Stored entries
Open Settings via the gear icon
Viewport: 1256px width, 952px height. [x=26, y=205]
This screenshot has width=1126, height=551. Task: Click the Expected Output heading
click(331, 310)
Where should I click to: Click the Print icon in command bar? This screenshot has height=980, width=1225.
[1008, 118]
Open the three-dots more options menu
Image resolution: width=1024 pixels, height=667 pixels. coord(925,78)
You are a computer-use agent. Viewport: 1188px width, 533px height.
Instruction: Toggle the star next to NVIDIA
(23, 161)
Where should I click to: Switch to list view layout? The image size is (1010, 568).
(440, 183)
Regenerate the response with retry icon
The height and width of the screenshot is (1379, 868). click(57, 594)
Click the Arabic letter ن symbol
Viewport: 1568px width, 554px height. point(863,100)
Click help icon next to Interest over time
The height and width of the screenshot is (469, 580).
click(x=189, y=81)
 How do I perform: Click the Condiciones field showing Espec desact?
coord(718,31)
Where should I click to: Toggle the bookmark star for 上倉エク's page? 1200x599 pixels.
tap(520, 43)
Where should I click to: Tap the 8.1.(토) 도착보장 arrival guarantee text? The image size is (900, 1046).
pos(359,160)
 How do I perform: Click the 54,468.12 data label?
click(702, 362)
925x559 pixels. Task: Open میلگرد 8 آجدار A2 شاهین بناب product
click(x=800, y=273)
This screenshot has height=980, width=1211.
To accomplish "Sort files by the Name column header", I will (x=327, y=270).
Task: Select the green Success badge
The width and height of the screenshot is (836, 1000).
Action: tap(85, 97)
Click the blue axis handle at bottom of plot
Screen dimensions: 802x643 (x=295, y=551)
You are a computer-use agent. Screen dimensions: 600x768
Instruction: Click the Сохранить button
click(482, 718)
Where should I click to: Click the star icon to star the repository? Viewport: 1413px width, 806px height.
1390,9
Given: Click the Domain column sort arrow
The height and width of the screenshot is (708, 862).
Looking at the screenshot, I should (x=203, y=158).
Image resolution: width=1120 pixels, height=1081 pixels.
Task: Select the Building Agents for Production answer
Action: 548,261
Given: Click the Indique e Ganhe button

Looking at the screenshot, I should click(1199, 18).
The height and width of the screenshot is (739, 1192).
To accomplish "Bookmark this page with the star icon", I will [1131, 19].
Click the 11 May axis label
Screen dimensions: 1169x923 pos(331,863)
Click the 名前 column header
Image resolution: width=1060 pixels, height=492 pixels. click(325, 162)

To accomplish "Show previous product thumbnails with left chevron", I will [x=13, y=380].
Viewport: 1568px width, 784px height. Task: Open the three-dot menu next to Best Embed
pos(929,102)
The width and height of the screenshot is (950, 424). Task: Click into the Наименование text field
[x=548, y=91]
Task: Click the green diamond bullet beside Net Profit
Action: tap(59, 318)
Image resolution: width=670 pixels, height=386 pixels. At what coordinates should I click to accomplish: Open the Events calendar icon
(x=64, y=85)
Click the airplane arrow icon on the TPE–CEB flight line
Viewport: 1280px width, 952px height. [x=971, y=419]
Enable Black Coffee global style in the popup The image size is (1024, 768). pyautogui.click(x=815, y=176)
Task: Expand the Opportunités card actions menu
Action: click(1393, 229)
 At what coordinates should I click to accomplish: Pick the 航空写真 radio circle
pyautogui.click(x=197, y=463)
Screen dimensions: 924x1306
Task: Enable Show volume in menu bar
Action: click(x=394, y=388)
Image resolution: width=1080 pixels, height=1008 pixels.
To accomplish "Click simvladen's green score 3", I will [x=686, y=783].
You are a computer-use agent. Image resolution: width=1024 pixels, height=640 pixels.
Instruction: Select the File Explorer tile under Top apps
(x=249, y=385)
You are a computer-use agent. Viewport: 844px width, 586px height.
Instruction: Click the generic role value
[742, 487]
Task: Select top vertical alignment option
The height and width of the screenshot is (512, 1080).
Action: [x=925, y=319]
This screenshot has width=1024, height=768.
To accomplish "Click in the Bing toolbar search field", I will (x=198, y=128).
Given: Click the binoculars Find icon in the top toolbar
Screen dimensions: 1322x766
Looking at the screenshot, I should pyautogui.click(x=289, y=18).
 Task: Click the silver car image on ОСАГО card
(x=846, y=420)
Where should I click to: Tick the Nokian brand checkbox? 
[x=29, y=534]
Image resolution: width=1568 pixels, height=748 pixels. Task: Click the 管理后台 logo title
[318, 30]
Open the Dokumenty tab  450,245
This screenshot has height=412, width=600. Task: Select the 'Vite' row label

◆ ACTIVITY ◆
The answer must be a single number: how many lines of the records contain the string "will".

◆ RESULT ◆
5